Data excerpts:
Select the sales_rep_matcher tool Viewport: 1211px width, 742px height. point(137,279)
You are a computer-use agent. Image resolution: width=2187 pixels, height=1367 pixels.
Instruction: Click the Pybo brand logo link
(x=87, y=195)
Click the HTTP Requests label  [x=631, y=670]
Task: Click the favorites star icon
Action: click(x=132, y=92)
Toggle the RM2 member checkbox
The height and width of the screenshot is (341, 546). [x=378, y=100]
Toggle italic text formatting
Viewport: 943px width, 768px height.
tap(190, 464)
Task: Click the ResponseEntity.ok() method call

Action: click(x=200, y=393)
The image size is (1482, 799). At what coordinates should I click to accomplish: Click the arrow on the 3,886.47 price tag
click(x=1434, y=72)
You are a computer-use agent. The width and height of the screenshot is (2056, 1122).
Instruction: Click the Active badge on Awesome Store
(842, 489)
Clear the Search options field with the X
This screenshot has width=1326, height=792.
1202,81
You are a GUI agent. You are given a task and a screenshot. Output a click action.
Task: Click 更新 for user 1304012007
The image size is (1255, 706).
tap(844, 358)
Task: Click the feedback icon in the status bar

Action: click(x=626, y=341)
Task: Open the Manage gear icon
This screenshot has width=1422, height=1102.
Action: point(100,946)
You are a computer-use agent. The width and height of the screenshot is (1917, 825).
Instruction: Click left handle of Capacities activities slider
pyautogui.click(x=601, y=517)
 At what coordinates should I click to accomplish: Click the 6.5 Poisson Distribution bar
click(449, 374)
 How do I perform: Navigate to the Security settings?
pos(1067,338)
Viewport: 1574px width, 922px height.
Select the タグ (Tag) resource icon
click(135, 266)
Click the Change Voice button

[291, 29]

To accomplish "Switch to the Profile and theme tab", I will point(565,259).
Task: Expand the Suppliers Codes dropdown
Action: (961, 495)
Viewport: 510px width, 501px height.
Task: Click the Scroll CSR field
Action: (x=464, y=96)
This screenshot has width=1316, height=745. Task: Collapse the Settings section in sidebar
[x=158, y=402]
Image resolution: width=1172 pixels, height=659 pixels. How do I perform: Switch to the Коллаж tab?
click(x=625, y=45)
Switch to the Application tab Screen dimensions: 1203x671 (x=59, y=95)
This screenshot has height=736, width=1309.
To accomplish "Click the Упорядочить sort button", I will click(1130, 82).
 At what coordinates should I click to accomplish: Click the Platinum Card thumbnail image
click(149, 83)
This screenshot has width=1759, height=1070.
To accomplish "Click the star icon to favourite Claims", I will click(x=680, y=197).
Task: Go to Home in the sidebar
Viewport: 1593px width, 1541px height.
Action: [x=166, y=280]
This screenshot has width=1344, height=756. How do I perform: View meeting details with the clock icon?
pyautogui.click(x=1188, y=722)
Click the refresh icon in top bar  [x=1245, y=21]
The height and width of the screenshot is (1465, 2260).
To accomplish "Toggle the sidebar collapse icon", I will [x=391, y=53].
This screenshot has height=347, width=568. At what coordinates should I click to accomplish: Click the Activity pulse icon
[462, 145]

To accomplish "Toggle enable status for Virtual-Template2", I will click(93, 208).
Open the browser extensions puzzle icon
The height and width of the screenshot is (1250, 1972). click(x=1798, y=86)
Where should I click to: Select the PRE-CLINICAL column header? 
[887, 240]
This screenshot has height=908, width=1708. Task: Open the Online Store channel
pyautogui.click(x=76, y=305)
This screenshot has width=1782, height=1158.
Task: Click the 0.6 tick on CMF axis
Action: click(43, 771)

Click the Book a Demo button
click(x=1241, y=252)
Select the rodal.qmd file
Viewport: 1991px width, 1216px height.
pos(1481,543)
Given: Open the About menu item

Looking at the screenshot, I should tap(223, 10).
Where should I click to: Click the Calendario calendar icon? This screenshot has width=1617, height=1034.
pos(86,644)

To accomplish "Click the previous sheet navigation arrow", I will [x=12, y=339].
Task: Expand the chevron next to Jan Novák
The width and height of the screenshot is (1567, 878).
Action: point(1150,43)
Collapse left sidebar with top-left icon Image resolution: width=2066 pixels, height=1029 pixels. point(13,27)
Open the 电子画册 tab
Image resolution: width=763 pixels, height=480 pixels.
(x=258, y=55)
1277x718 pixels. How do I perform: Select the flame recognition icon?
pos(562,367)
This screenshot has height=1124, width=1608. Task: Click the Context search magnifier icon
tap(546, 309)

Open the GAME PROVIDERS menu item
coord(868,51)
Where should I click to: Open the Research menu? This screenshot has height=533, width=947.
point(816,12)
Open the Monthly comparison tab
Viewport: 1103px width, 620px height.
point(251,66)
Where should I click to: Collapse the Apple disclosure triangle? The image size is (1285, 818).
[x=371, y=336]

Task requirements: Report only how many lines in the listing contain the string "computer".

Solution to the exercise: 3